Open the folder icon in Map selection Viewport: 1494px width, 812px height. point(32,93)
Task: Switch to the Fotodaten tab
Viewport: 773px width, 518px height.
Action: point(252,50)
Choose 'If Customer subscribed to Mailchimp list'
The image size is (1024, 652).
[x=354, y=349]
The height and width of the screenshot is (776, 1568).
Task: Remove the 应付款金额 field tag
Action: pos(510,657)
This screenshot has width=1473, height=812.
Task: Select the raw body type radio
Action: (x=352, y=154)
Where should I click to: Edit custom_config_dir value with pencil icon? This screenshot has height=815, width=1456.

===============

Stated exercise — Rewrite all of the data above as a Markdown table with the columns Row and Line. Give each nonblank line its own row, numbered in order.

Response —
| Row | Line |
|---|---|
| 1 | Open the folder icon in Map selection Viewport: 1494px width, 812px height. point(32,93) |
| 2 | Task: Switch to the Fotodaten tab |
| 3 | Viewport: 773px width, 518px height. |
| 4 | Action: point(252,50) |
| 5 | Choose 'If Customer subscribed to Mailchimp list' |
| 6 | The image size is (1024, 652). |
| 7 | [x=354, y=349] |
| 8 | The height and width of the screenshot is (776, 1568). |
| 9 | Task: Remove the 应付款金额 field tag |
| 10 | Action: pos(510,657) |
| 11 | This screenshot has width=1473, height=812. |
| 12 | Task: Select the raw body type radio |
| 13 | Action: (x=352, y=154) |
| 14 | Where should I click to: Edit custom_config_dir value with pencil icon? This screenshot has height=815, width=1456. |